The top 5 severe weather events have the most harmful with respect to population health across the United States in the period 1996-2011. You can notice that EXCESSIVE HEAT cause the most registered fatalities, but the other interesting note that TORNADO cause 35.6% of total registered injuries alone even that total count of this event does not count more than 21% of total events.

The following plot will present the above calculated information related to the economic consequences in term of severe weather events:

barplot(top5.economic$COST/10^9, xaxt="n", space=1, las=2, ylim=c(0,100),
        ylab="Billon Dollar", xlab="Severe Weather Events",
        main="Damage Caused By Severe Weather Events")

grid(nx=NA, ny=NULL)

text(seq(1.75, 2*nrow(top5.economic), by=2), par("usr")[3]-2, 
     srt=30, adj=1, xpd=TRUE, labels=top5.economic$EVTYPE, cex=0.65)

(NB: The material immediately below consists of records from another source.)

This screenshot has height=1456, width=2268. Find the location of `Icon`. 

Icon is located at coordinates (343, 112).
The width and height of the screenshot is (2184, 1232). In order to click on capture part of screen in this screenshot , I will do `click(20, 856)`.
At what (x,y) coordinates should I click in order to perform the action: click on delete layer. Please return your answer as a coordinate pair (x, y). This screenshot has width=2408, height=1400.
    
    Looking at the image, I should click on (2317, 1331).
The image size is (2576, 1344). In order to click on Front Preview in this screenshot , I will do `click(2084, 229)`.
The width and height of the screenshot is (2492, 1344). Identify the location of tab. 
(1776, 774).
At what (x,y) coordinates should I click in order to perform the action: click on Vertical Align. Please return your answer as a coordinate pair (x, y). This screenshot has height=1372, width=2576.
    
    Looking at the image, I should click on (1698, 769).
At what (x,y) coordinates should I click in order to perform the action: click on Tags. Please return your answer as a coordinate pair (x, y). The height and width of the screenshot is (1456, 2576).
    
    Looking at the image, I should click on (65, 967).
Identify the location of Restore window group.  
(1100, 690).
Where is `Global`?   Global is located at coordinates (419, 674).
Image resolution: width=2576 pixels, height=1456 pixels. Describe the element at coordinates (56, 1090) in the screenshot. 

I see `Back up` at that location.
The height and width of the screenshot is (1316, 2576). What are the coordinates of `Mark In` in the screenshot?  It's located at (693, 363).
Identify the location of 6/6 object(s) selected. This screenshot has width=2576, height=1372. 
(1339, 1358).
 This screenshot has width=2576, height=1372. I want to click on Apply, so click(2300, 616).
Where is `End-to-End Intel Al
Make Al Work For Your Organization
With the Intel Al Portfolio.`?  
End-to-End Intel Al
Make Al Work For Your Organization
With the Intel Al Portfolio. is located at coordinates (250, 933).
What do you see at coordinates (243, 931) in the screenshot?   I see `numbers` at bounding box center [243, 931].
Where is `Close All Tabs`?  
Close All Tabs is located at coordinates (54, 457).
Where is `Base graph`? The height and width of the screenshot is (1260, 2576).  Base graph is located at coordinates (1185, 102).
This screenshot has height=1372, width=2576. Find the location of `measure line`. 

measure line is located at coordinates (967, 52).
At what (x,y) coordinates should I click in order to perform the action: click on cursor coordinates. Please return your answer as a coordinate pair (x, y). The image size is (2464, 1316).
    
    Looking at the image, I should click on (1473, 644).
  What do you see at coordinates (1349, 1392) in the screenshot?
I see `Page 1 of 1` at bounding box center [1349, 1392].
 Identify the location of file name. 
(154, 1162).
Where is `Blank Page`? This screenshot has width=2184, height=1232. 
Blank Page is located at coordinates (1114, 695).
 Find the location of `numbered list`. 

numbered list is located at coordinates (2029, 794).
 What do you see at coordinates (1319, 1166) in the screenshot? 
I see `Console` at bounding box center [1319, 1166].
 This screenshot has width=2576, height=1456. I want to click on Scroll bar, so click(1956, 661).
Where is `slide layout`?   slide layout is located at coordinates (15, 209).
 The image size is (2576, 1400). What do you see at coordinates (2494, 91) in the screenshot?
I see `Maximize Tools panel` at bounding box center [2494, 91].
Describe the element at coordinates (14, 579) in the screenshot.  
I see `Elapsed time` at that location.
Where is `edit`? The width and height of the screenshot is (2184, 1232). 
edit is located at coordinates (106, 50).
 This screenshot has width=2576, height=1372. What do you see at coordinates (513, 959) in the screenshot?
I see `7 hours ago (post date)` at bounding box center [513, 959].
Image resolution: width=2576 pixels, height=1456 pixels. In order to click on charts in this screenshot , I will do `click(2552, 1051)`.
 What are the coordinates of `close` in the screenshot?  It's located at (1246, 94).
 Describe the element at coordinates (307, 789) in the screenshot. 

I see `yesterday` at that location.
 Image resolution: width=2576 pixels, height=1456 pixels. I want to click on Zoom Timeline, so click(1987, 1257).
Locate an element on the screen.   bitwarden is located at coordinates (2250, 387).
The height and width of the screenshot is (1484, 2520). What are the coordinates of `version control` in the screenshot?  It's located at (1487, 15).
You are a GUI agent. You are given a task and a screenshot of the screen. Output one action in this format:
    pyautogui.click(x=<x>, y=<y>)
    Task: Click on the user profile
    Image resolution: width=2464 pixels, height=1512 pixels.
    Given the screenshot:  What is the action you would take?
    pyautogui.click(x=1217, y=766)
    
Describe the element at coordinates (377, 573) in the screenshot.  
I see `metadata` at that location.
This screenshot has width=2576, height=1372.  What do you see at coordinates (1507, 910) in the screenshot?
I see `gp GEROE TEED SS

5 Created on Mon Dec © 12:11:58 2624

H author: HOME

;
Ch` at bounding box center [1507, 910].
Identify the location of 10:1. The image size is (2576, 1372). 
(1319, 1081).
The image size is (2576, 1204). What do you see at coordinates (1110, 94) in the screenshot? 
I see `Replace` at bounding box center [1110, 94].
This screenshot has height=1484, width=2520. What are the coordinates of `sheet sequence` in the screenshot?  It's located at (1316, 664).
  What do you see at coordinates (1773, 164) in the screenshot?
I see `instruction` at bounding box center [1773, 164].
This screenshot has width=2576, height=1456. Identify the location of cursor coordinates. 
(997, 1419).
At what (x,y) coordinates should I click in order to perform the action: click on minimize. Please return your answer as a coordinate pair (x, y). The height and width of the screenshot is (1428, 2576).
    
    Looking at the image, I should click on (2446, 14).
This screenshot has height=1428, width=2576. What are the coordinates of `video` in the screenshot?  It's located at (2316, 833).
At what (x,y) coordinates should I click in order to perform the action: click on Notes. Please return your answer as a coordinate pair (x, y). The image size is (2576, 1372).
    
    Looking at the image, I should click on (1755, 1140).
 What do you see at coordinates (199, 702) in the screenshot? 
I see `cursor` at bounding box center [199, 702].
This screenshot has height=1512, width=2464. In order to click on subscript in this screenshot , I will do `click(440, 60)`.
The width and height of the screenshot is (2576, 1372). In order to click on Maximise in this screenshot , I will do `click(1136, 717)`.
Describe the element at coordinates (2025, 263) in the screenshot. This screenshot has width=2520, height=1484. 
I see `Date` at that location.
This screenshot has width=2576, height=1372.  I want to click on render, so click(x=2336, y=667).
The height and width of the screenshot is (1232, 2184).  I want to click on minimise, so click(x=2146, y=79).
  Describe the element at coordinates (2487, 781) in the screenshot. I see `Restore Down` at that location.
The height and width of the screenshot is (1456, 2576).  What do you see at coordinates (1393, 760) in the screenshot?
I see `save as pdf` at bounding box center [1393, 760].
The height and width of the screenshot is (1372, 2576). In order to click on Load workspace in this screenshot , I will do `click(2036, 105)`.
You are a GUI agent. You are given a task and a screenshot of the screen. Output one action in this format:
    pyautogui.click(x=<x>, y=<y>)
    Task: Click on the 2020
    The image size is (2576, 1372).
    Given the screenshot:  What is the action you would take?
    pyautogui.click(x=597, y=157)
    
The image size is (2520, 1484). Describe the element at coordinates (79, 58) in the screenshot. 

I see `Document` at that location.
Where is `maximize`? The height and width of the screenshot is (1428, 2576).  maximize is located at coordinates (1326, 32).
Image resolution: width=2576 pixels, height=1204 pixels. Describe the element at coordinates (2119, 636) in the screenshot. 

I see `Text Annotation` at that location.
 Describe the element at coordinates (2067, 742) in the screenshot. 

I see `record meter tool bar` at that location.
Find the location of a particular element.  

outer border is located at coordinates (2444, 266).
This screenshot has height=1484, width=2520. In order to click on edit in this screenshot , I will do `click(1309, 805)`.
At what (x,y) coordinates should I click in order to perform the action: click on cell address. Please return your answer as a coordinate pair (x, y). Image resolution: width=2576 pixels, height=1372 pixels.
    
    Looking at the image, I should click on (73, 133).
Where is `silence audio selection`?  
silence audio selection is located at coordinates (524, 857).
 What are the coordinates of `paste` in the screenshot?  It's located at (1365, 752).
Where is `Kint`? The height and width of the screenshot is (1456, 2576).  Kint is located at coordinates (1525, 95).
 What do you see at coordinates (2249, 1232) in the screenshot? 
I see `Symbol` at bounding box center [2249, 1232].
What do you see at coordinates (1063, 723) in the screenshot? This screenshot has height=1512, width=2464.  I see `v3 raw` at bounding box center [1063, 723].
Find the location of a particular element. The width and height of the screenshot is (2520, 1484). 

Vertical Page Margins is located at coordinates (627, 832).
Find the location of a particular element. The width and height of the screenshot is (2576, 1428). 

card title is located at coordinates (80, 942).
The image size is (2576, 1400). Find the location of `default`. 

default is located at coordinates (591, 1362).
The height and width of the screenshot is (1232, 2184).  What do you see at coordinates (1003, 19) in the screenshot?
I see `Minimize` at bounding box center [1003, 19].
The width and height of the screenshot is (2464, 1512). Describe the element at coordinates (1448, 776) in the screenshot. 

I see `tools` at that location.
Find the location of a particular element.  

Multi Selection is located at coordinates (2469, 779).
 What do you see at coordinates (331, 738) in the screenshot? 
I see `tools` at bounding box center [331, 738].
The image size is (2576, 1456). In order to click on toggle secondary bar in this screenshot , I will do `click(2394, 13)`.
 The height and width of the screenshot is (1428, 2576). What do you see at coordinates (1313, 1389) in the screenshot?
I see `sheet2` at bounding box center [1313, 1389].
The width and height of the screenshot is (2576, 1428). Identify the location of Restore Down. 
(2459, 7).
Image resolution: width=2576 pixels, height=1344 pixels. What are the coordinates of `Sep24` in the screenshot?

plot of chunk economicplot

The top 5 severe weather events have the greatest economic consequences across the United States in the period 1996-2011. We found that crop damage estimates has minor affect comparing to property damage estimates (less than 12.1%). You can notice that top 5 events cause 66.7% of the total economic damages.